Pour soutenir l’Ukraine, la Suède ferme trois ambassades et coupe son aide à plusieurs pays africains
La Suède va mettre fin à son aide au Zimbabwe, à la Tanzanie, au Mozambique, au Liberia et à la Bolivie, et fermer trois ambassades, afin de dégager des marges de manœuvre budgétaires au profit de l’Ukraine en guerre contre la Russie.

Photo: JONATHAN NACKSTRAND/AFP via Getty Images
Dans le même mouvement, Stockholm reconfigure en profondeur une politique d’aide au développement longtemps considérée comme l’une des plus généreuses au monde.
La décision concerne d’abord les ambassades suédoises en Bolivie, au Liberia et au Zimbabwe, où l’aide au développement constituait jusqu’ici l’essentiel de l’activité diplomatique. Ces représentations devront mettre la clé sous la porte, a annoncé le ministre de la Coopération internationale, Benjamin Dousa, qui entend redéployer les moyens vers les priorités du gouvernement.
Une aide réorientée vers l’Ukraine
Les changements seront appliqués progressivement et prendront effet l’an prochain, le temps d’organiser la fermeture des missions concernées et de clore les programmes en cours. L’exécutif assume une logique de bascule financière : l’enveloppe destinée à l’Ukraine doit être relevée d’au moins 10 milliards de couronnes (environ 913 millions d’euros), ce qui portera à près de 20% la part de l’aide suédoise consacrée à ce seul pays.
Sur le long terme, l’effort consenti en Afrique fut considérable : en un quart de siècle, les quatre pays africains concernés ont bénéficié de plus de 50 milliards de couronnes. La Tanzanie, à elle seule, a reçu au total 70 milliards de couronnes (6,4 milliards d’euros) depuis 1962, illustrant la place centrale qu’occupait ce partenariat dans la diplomatie de Stockholm.
Un revirement assumé de la politique d’aide
Pays scandinave réputé pour sa générosité en matière d’aide publique au développement depuis les années 1970, la Suède a engagé un virage net depuis l’arrivée au pouvoir, en 2022, d’un gouvernement conservateur soutenu par un parti d’extrême radicale anti-immigration. Désormais, une partie de cette politique est explicitement pensée comme un levier pour réduire l’immigration et accélérer les expulsions, deux priorités affichées de l’exécutif.

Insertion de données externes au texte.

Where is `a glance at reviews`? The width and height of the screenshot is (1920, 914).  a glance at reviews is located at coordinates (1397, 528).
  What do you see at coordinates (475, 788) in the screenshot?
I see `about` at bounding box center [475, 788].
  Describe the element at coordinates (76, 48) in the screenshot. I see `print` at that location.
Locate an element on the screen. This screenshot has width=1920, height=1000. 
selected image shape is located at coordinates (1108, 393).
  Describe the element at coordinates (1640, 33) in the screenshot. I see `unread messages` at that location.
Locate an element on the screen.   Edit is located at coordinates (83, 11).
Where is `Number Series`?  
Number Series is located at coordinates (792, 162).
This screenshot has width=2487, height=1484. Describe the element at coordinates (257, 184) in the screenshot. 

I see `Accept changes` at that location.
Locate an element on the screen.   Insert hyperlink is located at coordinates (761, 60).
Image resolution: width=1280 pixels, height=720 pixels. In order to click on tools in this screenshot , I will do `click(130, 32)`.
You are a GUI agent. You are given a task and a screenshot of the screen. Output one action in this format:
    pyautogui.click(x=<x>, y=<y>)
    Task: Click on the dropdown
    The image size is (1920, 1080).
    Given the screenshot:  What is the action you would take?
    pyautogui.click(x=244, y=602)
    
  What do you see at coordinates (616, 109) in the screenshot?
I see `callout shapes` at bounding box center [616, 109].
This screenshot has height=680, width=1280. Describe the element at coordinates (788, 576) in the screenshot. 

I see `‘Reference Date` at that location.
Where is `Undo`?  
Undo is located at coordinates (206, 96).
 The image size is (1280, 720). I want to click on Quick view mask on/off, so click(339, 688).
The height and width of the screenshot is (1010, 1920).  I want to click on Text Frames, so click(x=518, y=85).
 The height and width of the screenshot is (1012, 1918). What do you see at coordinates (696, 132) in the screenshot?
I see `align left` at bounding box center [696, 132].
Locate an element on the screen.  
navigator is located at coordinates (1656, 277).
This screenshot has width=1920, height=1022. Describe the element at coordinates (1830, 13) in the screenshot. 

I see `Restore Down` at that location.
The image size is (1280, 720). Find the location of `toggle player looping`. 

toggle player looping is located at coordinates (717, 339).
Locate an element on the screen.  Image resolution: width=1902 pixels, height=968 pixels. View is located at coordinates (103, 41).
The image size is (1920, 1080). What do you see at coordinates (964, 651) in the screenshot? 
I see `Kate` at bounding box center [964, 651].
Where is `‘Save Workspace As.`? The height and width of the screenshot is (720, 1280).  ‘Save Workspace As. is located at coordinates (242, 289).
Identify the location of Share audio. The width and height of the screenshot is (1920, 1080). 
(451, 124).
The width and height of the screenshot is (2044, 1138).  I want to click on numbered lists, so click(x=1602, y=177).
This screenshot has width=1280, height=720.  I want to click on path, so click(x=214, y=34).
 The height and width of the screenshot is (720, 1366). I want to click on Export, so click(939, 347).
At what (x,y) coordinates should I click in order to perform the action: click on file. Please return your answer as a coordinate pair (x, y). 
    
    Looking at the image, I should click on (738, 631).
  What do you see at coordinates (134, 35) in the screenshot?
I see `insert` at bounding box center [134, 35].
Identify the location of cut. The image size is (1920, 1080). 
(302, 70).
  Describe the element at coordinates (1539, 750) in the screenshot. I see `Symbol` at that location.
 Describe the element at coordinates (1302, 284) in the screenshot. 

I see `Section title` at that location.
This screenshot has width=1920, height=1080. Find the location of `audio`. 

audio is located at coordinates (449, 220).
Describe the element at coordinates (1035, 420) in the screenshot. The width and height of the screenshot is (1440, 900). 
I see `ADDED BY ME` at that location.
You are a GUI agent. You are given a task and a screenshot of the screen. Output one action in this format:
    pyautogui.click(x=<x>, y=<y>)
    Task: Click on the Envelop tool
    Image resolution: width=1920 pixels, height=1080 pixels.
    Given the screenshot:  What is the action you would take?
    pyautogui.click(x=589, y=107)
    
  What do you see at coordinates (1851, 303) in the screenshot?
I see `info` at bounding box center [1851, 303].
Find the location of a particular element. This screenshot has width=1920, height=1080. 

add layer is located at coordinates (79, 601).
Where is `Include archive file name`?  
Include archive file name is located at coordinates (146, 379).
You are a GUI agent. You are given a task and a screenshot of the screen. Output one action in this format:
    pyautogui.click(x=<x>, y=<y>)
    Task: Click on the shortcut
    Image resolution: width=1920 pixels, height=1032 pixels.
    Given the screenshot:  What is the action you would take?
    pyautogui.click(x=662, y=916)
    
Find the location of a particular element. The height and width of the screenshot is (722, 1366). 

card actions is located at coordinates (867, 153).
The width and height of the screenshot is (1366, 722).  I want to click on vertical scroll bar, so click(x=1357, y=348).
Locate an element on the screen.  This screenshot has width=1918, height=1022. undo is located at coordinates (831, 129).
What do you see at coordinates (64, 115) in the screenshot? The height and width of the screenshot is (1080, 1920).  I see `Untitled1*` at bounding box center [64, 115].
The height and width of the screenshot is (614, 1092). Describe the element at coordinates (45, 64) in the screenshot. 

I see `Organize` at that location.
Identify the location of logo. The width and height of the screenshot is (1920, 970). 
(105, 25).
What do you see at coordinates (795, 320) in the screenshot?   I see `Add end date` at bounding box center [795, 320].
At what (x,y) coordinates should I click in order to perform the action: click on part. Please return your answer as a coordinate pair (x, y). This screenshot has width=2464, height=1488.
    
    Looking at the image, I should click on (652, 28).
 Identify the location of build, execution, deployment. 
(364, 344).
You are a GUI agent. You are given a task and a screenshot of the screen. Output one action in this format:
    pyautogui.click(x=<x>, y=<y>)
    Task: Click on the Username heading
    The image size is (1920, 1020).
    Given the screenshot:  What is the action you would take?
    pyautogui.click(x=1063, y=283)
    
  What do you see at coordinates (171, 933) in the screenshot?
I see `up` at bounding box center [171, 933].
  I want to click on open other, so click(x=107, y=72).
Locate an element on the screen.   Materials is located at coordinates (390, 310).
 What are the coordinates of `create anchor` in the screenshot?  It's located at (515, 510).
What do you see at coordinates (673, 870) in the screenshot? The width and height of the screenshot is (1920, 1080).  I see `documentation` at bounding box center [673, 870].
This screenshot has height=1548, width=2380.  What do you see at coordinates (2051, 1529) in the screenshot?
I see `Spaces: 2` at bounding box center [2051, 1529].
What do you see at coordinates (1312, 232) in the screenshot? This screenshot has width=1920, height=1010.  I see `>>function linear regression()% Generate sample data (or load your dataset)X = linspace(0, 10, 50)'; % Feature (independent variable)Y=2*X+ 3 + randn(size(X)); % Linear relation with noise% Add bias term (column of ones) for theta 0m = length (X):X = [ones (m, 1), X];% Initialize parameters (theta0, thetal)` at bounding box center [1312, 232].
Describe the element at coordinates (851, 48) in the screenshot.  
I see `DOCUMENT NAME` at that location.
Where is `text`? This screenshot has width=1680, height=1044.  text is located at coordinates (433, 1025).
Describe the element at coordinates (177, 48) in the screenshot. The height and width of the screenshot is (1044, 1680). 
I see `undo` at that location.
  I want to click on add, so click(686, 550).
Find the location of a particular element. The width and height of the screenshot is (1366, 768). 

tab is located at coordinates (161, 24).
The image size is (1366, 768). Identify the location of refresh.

Dans ce cadre, la Suède a déjà mis fin, l’an dernier, à son aide à l’Irak et entend désormais conditionner plus strictement celle versée à la Syrie. Aux yeux de Benjamin Dousa, l’ancienne doctrine relevait d’un saupoudrage inefficace : « Pendant trop longtemps, l’aide suédoise a été trop dispersée. Nous avons fonctionné comme un arroseur, ce qui a entraîné un manque de contrôle », estime-t-il, allant jusqu’à reconnaître : « Dans de nombreux cas, nous ne savons même pas si cela a été utile ».
Des critiques d’ONG et d’experts
Le ministre juge en outre que « plusieurs pays, notamment en Afrique, ont développé depuis des décennies une véritable dépendance à l’aide (…) ce qui a pu conduire ces pays à ne pas entreprendre autant de réformes que nous aurions souhaité voir ». Une analyse que contestent de nombreuses organisations et experts, inquiets de l’effet d’entraînement de ce repli.
« C’est un abandon des mouvements démocratiques que l’on a soutenus pendant longtemps avec de bons résultats », déplore auprès de l’agence TT Mattias Brunander, secrétaire générale de l’organisation à but non lucratif Diakonia, très présente en Tanzanie.
« Malheureusement, la politique du gouvernement a pour conséquence le transfert de l’aide vers d’autres domaines. Par exemple, pour favoriser le commerce suédois, les entreprises suédoises ou encore les expulsions », juge pour sa part Julia Schalk, responsable au sein de l’organisation Water Aid, qui œuvre pour un accès égal à l’eau potable à travers le monde.